We present a 6-year-old Chinese boy with Alagille syndrome and an interstitial 20p deletion, with a karyotype of 46,XY,der(20)dir ins(7;20)(q11.23;p11.23p12.2 or p12.2p13)mat. He had a peculiar face and suffered from congenital heart disease, growth retardation, severe cholestasis, hepatosplenomegaly, and impaired renal function. The karyotype of his mother showed a balanced translocation, 46,XX,dir ins(7;20)(q11.23; p11.23p12.2 or p12.2p13), and her phenotype was normal. His dead elder brother was highly suspected as another victim of Alagille syndrome. The findings in the present family suggested that if Alagille syndrome is a single gene defect, the putative gene responsible for the syndrome would not be located at the insertion breakpoints but located within the deletion extent.

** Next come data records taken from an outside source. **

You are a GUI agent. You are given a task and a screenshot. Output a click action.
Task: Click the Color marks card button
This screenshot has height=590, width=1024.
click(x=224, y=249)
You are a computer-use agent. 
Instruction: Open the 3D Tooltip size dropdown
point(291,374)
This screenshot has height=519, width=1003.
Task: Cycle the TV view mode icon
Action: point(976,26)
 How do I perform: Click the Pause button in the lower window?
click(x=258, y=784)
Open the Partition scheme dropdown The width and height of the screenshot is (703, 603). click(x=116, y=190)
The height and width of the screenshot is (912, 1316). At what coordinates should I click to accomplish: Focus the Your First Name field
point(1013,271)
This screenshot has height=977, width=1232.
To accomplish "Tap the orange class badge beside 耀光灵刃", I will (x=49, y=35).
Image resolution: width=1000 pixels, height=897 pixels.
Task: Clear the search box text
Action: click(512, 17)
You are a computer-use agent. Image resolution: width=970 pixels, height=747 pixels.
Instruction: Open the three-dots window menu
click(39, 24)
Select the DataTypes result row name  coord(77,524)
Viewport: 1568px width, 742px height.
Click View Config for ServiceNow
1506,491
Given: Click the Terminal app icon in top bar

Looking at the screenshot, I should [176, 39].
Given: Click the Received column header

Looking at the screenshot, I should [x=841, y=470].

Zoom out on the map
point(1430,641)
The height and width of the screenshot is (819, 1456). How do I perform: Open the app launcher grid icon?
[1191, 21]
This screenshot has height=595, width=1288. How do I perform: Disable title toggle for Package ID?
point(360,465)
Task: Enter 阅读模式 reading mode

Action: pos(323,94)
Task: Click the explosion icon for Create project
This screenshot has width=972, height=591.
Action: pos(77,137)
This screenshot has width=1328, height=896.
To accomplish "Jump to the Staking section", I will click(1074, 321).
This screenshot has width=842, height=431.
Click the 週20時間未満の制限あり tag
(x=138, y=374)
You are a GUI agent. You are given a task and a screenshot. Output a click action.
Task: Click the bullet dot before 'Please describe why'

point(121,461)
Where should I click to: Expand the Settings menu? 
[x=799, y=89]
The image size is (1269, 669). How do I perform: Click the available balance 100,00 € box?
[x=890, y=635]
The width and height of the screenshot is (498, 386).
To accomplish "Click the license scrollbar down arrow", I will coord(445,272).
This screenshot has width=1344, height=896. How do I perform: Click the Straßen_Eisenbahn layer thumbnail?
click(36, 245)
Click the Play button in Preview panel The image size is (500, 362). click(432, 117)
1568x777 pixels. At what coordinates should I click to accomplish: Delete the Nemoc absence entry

我们报告一名6岁中国男孩,患有阿拉吉耶综合征及20号染色体间质缺失,核型为46,XY,der(20)dir ins(7;20)(q11.23;p11.23p12.2或p12.2p13)mat。他面容奇特,患有先天性心脏病、生长发育迟缓、严重胆汁淤积、肝脾肿大及肾功能受损。其母亲的核型显示为平衡易位,46,XX,dir ins(7;20)(q11.23;p11.23p12.2或p12.2p13),且表型正常。他已故的哥哥高度怀疑也是阿拉吉耶综合征的受害者。本家系的研究结果提示,如果阿拉吉耶综合征是单基因缺陷,那么推测导致该综合征的基因不在插入断点处,而是位于缺失范围内。